- _Reading passage_
═══
Yet Christians are agreed in far more sentiments, and those the main and most important truths than at first sight might be supposed. The infidel is not so secure as he imagines in his boast on the ground of their divisions. All having any just claim to the name of Christians, however humble or deficient in talent and learning, have a fuller knowledge of the leading outlines of divine truth than Socrates or Cicero ever had, and agree in more important points than ever obtained the concurrence of men of the sublimest genius and the highest intellects in the heathen world, and probably come nearer to each other in far more points, and those too of chief moment, than they themselves are generally aware.

Differences of opinion arise, and are aggravated and multiplied, not from the indecision or indistinctness of revealed truth, but from our indistinctness of conception, and the corruption of our hearts. Here indeed is the chief cause of all differences of sentiments. While men love sin they will put darkness for light, and call good evil, and evil good. Different sentiments

entertained by men holding the same revelation, arise not therefore mainly from the obscurity of the scriptures, nor from the limited intellect of man, but mainly from the evil heart of unbelief. Instead of throwing a doubt on Christianity, they do but evidence how true its doctrines are. Look at the different opinions on the declarations and on the character of prophets and apostles coming with miracles and inspired authority, which were entertained by their hearers, while the inspired writers lived, and see how the love of sin alienated the mind from the reception of the truth.
═══
- _Records provided_
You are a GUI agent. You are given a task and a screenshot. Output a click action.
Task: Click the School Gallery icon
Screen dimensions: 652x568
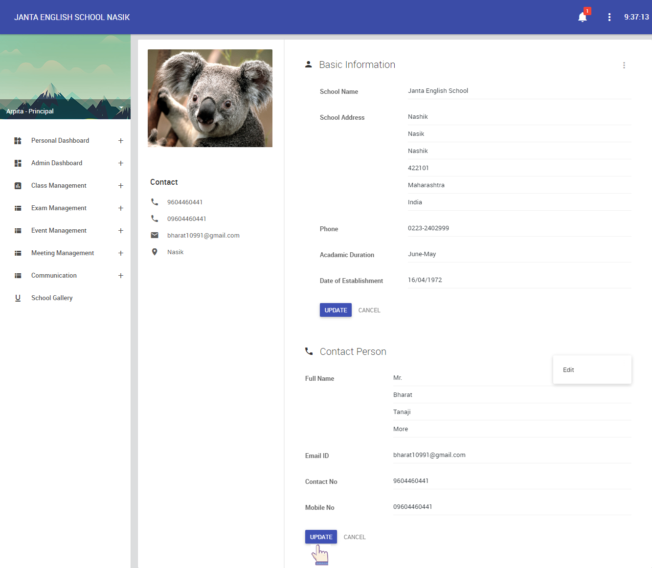(18, 298)
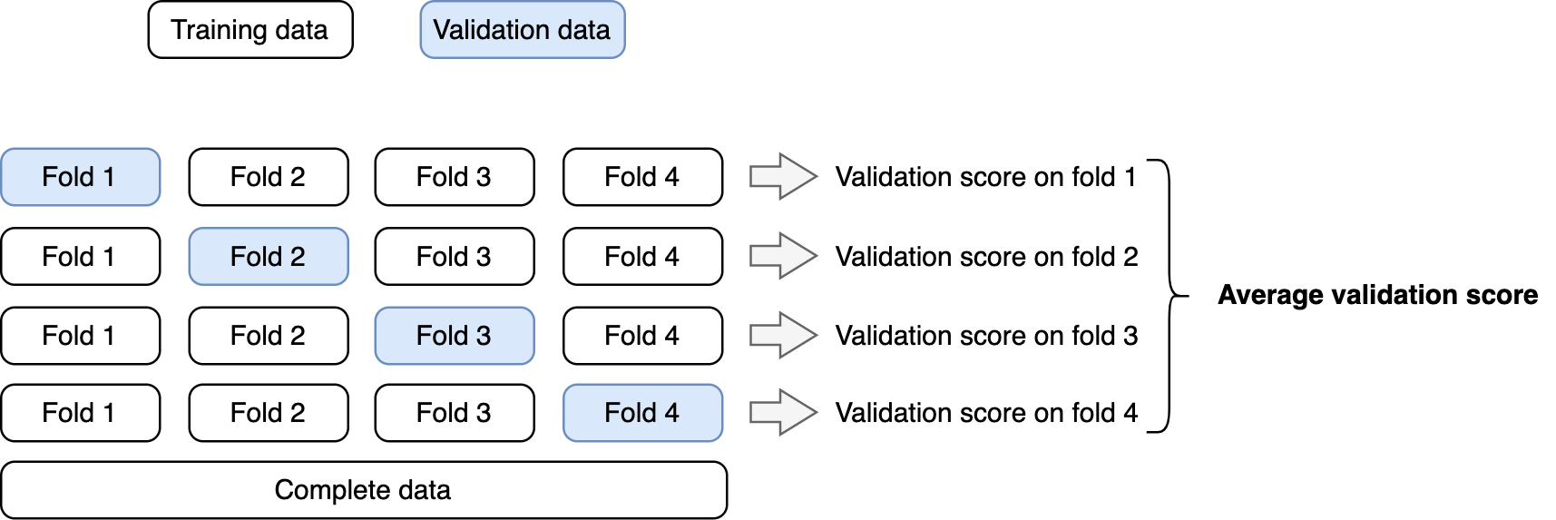Select the "Validation score on fold 3" text
The image size is (1556, 520).
(986, 336)

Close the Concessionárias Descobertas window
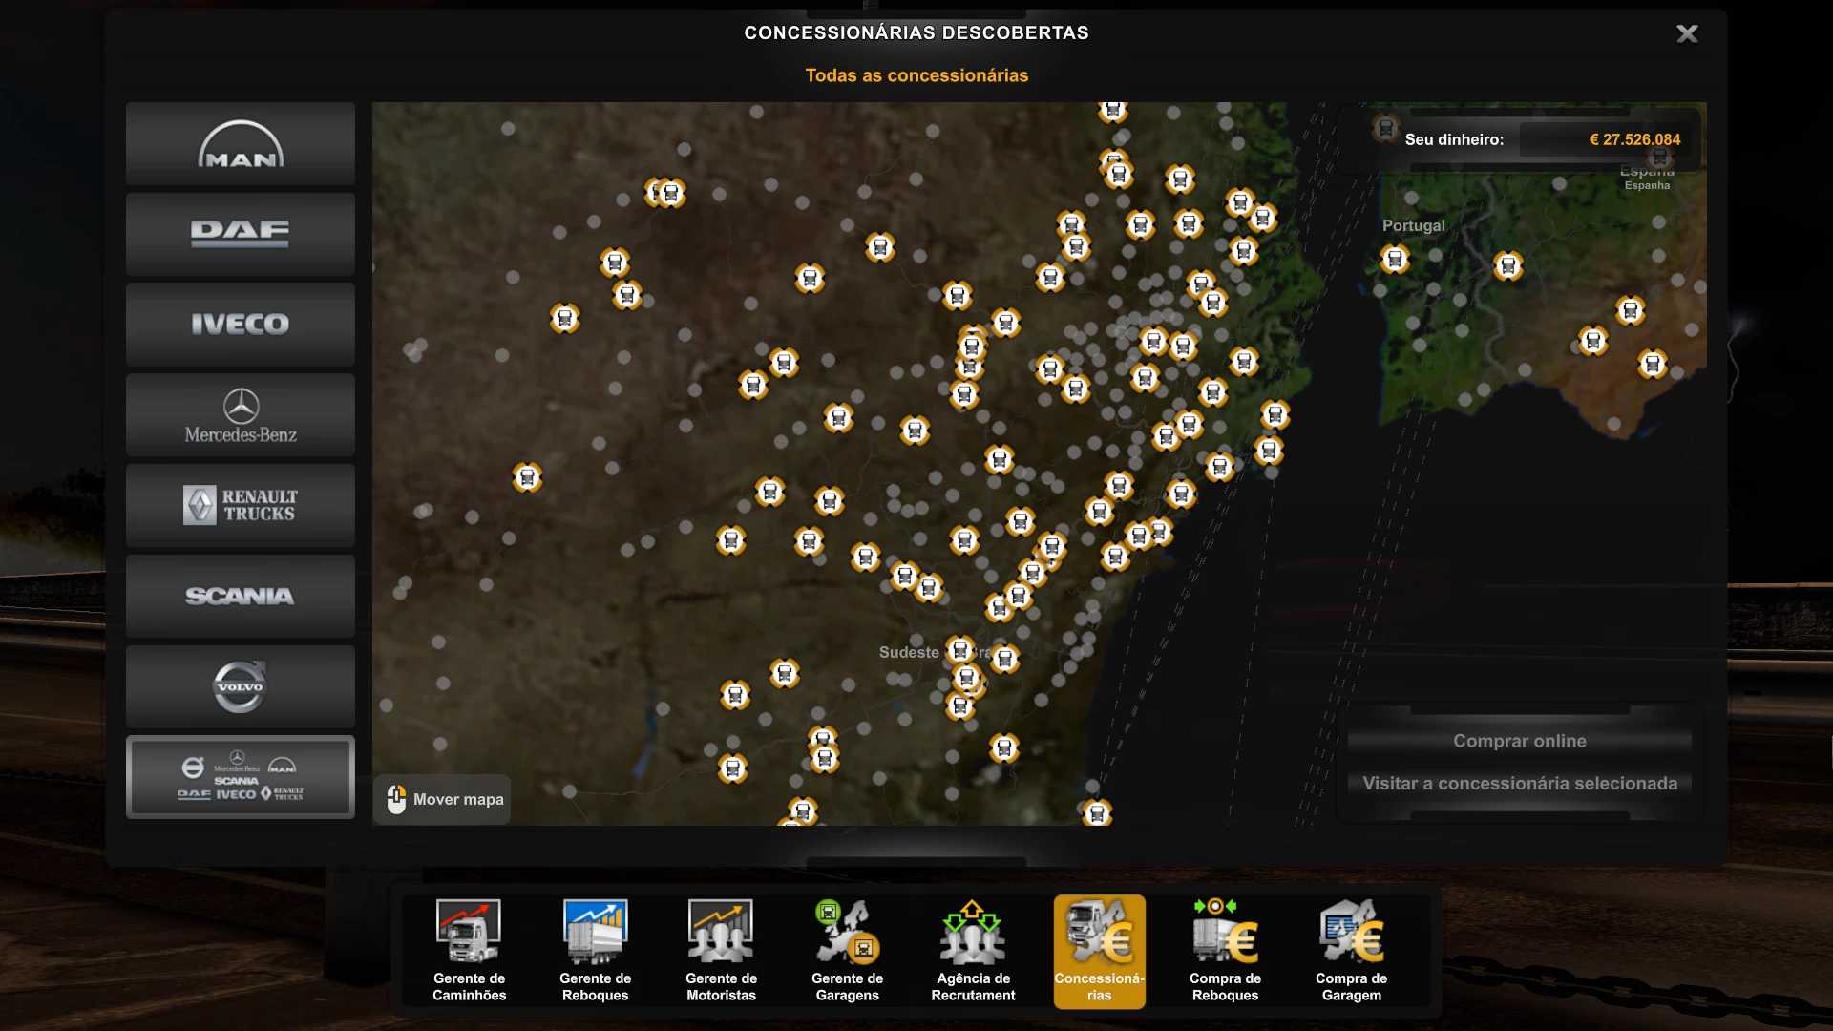pos(1687,34)
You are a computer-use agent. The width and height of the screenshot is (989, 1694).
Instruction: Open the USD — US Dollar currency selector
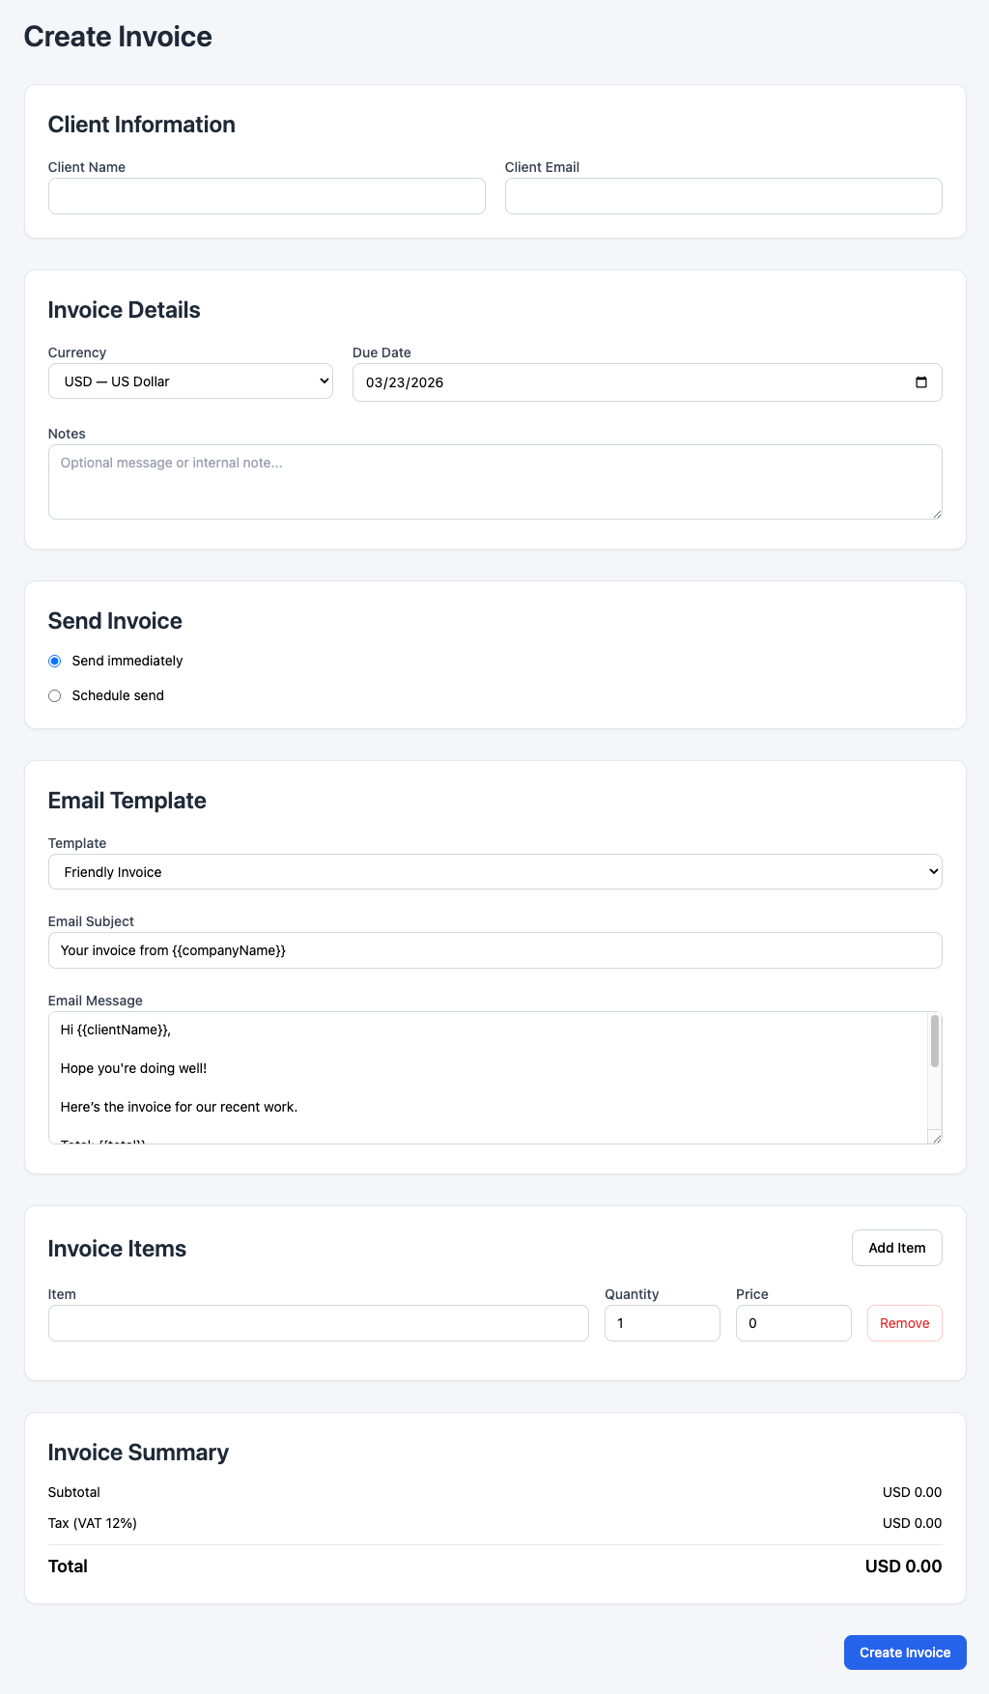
═══
- _Instructions_
A - In the passage on Christian agreement, which two figures of the heathen world are said to have had a less full knowledge of divine truth than Christians?
B - Please sum up the passage on Christian agreement in two sentences.

- _Task-by-task solutions_
A - Socrates and Cicero.

B - Christians agree on far more of the main and most important truths than might at first be supposed, and even humble believers know the leading outlines of divine truth better than Socrates or Cicero did. Their differences of opinion come not mainly from obscure scripture or limited intellect but from indistinct conception and the evil heart of unbelief, so they show how true Christianity's doctrines are instead of casting doubt on it.